------ Materials provided

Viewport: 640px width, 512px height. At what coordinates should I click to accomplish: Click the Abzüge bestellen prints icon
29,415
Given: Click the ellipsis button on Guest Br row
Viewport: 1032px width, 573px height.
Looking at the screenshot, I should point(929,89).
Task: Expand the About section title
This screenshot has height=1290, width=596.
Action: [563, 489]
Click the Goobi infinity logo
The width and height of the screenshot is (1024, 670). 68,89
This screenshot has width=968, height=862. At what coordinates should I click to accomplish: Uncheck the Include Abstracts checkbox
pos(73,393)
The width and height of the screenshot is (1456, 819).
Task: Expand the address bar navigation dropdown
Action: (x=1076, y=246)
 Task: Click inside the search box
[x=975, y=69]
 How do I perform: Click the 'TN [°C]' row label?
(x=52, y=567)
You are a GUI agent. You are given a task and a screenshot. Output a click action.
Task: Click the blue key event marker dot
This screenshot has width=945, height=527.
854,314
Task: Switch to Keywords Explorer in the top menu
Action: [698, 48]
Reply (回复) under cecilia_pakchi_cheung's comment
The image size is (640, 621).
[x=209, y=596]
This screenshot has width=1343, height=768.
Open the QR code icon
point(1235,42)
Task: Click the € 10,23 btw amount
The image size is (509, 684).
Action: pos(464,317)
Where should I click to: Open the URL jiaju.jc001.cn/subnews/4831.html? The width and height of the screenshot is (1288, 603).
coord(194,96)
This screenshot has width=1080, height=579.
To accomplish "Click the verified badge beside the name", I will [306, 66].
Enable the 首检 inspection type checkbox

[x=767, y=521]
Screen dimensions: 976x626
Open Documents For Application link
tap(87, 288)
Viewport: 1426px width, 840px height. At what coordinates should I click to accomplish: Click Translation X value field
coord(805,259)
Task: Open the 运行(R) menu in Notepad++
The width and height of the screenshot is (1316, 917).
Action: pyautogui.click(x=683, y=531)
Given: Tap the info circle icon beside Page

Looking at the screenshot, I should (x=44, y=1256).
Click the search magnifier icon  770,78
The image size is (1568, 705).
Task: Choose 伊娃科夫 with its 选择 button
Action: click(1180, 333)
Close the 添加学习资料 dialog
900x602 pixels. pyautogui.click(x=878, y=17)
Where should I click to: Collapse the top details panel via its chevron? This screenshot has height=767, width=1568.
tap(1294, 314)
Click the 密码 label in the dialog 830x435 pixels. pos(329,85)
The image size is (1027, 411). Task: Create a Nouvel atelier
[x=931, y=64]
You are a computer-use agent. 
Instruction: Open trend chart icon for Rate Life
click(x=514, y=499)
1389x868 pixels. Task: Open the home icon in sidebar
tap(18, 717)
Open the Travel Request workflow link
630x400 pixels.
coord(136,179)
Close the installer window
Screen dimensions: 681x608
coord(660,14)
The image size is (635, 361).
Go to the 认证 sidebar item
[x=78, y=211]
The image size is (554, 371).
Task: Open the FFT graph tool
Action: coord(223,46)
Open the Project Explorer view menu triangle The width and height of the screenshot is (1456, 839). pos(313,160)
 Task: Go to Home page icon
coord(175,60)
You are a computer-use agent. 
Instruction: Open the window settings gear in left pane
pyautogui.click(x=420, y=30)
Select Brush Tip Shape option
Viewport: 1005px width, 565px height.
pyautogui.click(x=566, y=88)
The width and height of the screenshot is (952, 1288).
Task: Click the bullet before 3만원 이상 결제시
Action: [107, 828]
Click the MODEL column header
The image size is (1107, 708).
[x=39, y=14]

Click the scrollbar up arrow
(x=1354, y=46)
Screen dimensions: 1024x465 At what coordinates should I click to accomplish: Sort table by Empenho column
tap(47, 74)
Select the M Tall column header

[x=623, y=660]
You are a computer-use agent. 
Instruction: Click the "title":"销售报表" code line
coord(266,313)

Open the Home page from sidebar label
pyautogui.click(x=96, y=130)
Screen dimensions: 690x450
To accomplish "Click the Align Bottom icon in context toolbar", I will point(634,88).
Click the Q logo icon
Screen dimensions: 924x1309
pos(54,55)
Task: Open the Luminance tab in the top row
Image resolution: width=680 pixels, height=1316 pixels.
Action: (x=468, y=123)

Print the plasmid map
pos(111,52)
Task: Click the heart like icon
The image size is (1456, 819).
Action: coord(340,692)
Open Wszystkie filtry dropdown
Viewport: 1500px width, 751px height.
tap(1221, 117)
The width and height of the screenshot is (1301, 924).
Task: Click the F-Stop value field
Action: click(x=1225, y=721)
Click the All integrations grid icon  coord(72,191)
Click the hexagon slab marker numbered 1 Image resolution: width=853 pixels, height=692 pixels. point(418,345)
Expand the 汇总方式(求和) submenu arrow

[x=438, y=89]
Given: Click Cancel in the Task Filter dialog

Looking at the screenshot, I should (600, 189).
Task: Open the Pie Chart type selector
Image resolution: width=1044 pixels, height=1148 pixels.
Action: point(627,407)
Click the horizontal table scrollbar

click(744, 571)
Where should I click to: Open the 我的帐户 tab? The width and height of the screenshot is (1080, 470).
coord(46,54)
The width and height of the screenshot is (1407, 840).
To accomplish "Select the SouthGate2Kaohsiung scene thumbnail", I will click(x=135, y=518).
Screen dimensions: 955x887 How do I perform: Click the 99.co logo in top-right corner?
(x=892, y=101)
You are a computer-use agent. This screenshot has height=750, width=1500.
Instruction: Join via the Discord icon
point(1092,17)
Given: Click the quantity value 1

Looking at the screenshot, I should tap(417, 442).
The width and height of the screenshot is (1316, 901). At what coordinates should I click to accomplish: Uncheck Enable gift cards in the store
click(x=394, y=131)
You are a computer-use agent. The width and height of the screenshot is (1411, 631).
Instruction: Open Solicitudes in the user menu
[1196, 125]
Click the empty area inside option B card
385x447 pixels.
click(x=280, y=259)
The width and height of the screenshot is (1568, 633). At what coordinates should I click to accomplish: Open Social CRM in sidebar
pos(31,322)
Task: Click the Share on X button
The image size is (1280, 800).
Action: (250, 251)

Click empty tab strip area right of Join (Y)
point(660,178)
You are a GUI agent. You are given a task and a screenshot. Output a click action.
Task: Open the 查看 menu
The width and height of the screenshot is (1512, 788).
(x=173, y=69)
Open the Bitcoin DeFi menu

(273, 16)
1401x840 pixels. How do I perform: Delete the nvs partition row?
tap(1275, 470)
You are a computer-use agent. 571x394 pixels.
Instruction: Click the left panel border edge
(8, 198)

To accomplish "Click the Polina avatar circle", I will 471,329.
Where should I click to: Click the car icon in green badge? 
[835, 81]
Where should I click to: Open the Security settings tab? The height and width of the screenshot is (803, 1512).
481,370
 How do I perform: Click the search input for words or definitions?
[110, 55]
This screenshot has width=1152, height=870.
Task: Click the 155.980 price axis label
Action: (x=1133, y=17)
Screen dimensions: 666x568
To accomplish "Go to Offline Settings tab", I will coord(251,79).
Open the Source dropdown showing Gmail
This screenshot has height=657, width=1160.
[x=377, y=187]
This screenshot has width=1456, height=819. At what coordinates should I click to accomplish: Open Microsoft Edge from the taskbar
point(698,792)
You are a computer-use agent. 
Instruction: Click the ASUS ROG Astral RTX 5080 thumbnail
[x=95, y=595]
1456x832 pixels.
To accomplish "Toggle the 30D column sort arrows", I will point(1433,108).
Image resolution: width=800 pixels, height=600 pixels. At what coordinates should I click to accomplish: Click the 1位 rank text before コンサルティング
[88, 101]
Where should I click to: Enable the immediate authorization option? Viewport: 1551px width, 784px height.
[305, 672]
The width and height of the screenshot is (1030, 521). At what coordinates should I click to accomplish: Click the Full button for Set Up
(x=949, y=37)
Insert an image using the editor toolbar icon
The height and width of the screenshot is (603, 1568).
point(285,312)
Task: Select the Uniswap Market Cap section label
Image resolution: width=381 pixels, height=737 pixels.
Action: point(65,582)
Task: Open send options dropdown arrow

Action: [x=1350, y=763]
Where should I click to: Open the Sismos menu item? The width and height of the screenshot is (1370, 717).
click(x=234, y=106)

------------

Task goal:
Copy the items verbatim, starting at the first one and ending at the line that contains "900x602 pixels. pyautogui.click(x=878, y=17)".

Solution:
Viewport: 640px width, 512px height. At what coordinates should I click to accomplish: Click the Abzüge bestellen prints icon
29,415
Given: Click the ellipsis button on Guest Br row
Viewport: 1032px width, 573px height.
Looking at the screenshot, I should point(929,89).
Task: Expand the About section title
This screenshot has height=1290, width=596.
Action: [563, 489]
Click the Goobi infinity logo
The width and height of the screenshot is (1024, 670). 68,89
This screenshot has width=968, height=862. At what coordinates should I click to accomplish: Uncheck the Include Abstracts checkbox
pos(73,393)
The width and height of the screenshot is (1456, 819).
Task: Expand the address bar navigation dropdown
Action: (x=1076, y=246)
 Task: Click inside the search box
[x=975, y=69]
 How do I perform: Click the 'TN [°C]' row label?
(x=52, y=567)
You are a GUI agent. You are given a task and a screenshot. Output a click action.
Task: Click the blue key event marker dot
This screenshot has width=945, height=527.
854,314
Task: Switch to Keywords Explorer in the top menu
Action: [698, 48]
Reply (回复) under cecilia_pakchi_cheung's comment
The image size is (640, 621).
[x=209, y=596]
This screenshot has width=1343, height=768.
Open the QR code icon
point(1235,42)
Task: Click the € 10,23 btw amount
The image size is (509, 684).
Action: pos(464,317)
Where should I click to: Open the URL jiaju.jc001.cn/subnews/4831.html? The width and height of the screenshot is (1288, 603).
coord(194,96)
This screenshot has width=1080, height=579.
To accomplish "Click the verified badge beside the name", I will [306, 66].
Enable the 首检 inspection type checkbox

[x=767, y=521]
Screen dimensions: 976x626
Open Documents For Application link
tap(87, 288)
Viewport: 1426px width, 840px height. At what coordinates should I click to accomplish: Click Translation X value field
coord(805,259)
Task: Open the 运行(R) menu in Notepad++
The width and height of the screenshot is (1316, 917).
Action: pyautogui.click(x=683, y=531)
Given: Tap the info circle icon beside Page

Looking at the screenshot, I should (x=44, y=1256).
Click the search magnifier icon  770,78
The image size is (1568, 705).
Task: Choose 伊娃科夫 with its 选择 button
Action: click(1180, 333)
Close the 添加学习资料 dialog
900x602 pixels. pyautogui.click(x=878, y=17)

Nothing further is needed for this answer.